Bank of Montreal paid its first dividend in 1829, and investors have picked up a share of the profits every year since. This is a great track record and ongoing dividend growth is expected in the coming years. The board raised the dividend in late 2021 and increased the payout by another 4.5% when the bank reported the fiscal second-quarter (Q2) 2022 earnings.
Bank of Montreal is betting big on the U.S. economy. The company is buying Bank of the West for US$16.3 billion in a deal that will add more than 500 branches to the existing American business and give Bank of Montreal a strong position in California.
Investors who buy the stock at the current price can get a 4.5% dividend yield.
Telus
Telus (TSX:T) gets most of its revenue from mobile and internet subscription services that businesses and households need regardless of the state of the economy. This should make Telus a good stock to buy and hold through a recession.
Telus typically raises its dividend twice annually and is targeting average increases of 7-10% per year over the medium term. The company ramped up its capital program in the past few years to accelerate its copper-to-fibre transition. This should be completed in 2023 and more cash is expected to be available for distributions in the coming years.

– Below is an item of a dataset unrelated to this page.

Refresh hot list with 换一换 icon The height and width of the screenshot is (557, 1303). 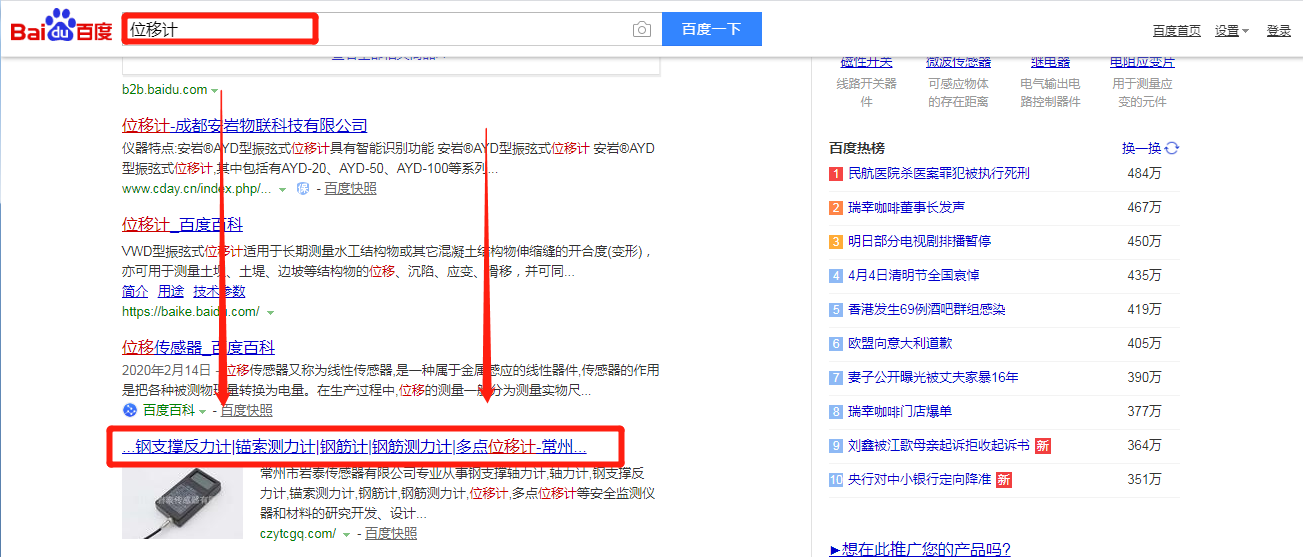coord(1172,148)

Telus stock trades near $27 at the time of writing compared to $34 in April. The company generated strong Q2 2022 results, and investors should see good numbers for full-year 2022 and 2023. As such, the stock looks oversold right now for a buy-and-hold portfolio. Investors can currently secure a 5% dividend yield.
Canadian Natural Resources
Canadian Natural Resources (TSX:CNQ) raised its dividend in each the past 22 years and hiked the payout by 29% for 2022. In addition, CNRL is paying out bonus dividends based on the amount of excess cash it has on hand at the end of each quarter. The current quarterly base dividend is $0.75 per share. Investors received a $1.50 per share bonus for the Q2 2022 results.
Canadian Natural Resources owns oil and natural gas production facilities that span the hydrocarbon spectrum. The company efficiently moves capital around the assets to take advantage of changes in commodity prices. This is one reason it has been so successful in being able to raise dividends during the cycles of the energy sector.
Oil and natural gas demand are expected to remain strong for decades and prices should stay high for the next few years.
CNQ stock trades near $75 per share at the time of writing compared to a high of $88 in June. Investors can currently get a 4% yield from the base dividend.
The bottom line on top stocks to buy for a retirement fund
Bank of Montreal, Telus, and CNRL all pay attractive dividends that should continue to grow. If you have some cash to put to work in a TFSA retirement portfolio, these stocks deserve to be on your radar.